Hey...I need to ask a quick question about air brushing...

I've never done it before so i really need to know the benefits and drawbacks of airbrushing my models...

I've always had the impression that airbrushing uses up a lot of paint...Is this true?

Thanks in advance...This will help me decide if i should get one myself...


----------



## Djinn24 (Jan 12, 2008)

The iwata Rev BR is a gravity feed so you can use it with as low as 10-15 PSI if you wish, if your paint is thinned correctly. High pressure has an issue of what I call star fishing, where it flows low and then shoots out causing the paint to make a streaked star. Overall pressure is up to the individual, higher pressure is great for large base coats and lower pressure is great for detail work and thinner paints and inks.

Moo, you are partly correct, if you run really thick paint it will build up faster but normally you can not stop build up, just how long it takes to build up with thinners and pressure.

The bonus of airbrushing, you can base coat and paint vehicles quickly, once you get the skill you can paint large armies pretty easy and quickly, makes fading and color transitions easy and a snap. "wet-blend" like effects are easy, layers go on smoother

Bad: Takes practice, costs money, have to get used to airbrush maintaince, you can not just let them set, uses a bit more paint, 

I HIGHLY recommend an airbrush for persons ready for the next step to advanced techniques or folks with a large amount of models to paint.


----------



## Crimzzen (Jul 9, 2008)

What kind of paint can I use with an airbrush?
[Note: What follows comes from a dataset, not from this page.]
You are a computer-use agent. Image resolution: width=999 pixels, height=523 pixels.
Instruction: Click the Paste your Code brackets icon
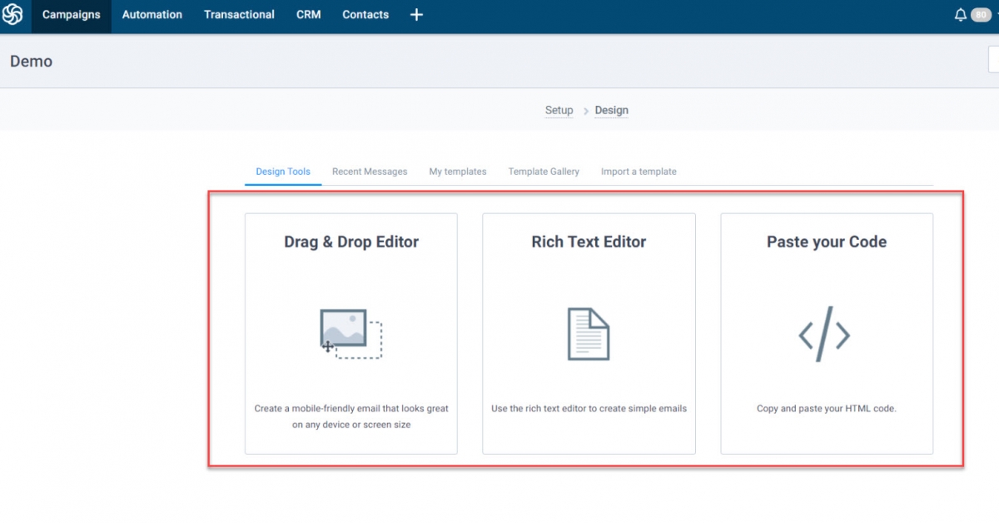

Can you use the GW line or do you need to buy special paint?

Also, what kind of airbrush would you recommend for fine details and freehand stuff? IE painting banners, freehand work on vehicles, etc


Would something like this get me started?
http://cgi.ebay.ca/Pro-MASTER-DUAL-ACTION-AIRBRUSH-KIT-w-Compressor-Paint_W0QQitemZ190323587905QQcmdZViewItemQQptZLH_DefaultDomain_0?hash=item2c502b7b41&_trksid=p3286.c0.m14&_trkparms=65%3A12|66%3A2|39%3A1|72%3A1215|293%3A1|294%3A50#ebayphotohosting


----------



## Damned Fist (Nov 2, 2007)

Crimzzen said:


> What kind of paint can I use with an airbrush? Can you use the GW line or do you need to buy special paint?
> 
> Yes GW paints can be used but you have to thin them down quite a bit. (I recommend making a reducer of 4:1:1-> water:Rubbing Alcohol:Glass cleaner) Use this reducer to mix into the paint that you are using until you get the consistency of skimmed milk.
> 
> ...


Answers in yellow.:victory:


----------



## Djinn24 (Jan 12, 2008)

If you want a fine detail brush I also recommend the G44 by Masters, both Damned and I own one and while they are not super high quality like an Iwata it is a damn good brush. Its has a MAC valve, .2mm tip, gravity feed, cut away handle all for about 70 bucks compared to the 350 to the comparable Iwata. It is also a pretty well balanced and light brush.









Masters G44

I Honestly recommend the G23 vs the G22 for the cut away handle of if you wanna save some cash as well order the G22 with a cutaway for another model of masters. the G22 is 40 while the G23 is 50.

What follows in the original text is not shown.